* Exercise *
Leaving out the pictures, print exactly the lines from the one holding "Where should I" to the last line of the entries below, both included, and nothing more.
Data section start
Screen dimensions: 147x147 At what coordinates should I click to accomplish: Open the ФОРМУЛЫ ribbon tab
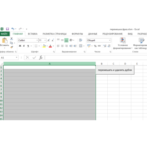[x=77, y=34]
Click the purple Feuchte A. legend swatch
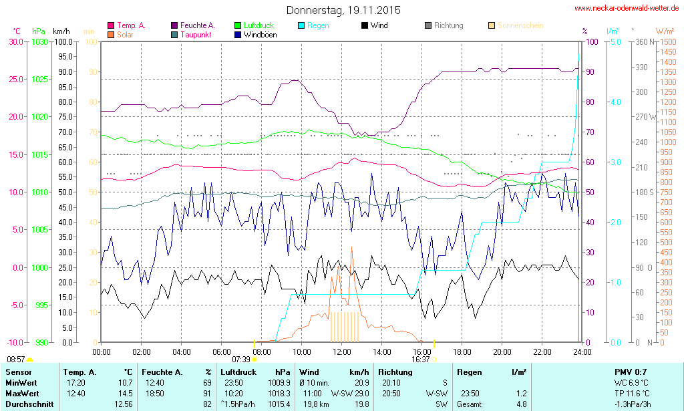 pos(174,25)
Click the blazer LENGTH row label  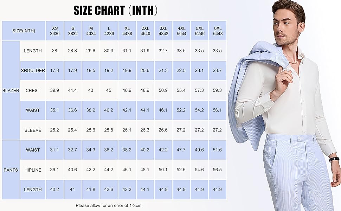(x=33, y=51)
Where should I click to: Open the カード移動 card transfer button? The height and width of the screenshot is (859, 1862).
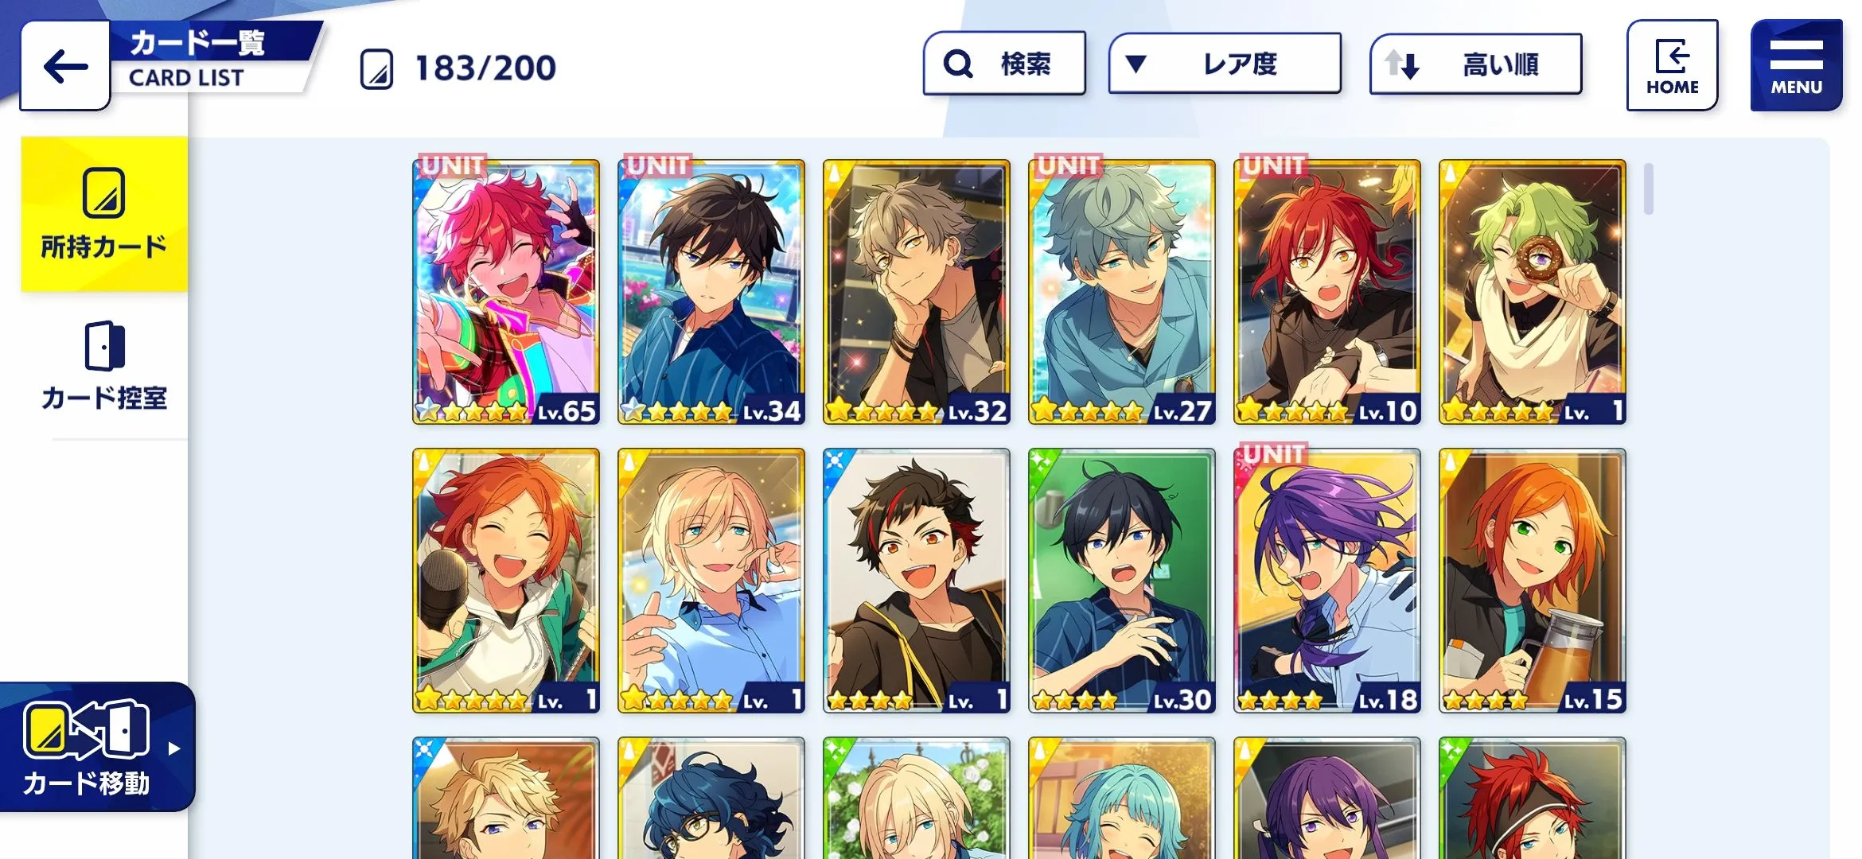tap(95, 748)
Data section end
* Reply *
Where should I click to: Open the カード移動 card transfer button? The height and width of the screenshot is (859, 1862).
tap(95, 748)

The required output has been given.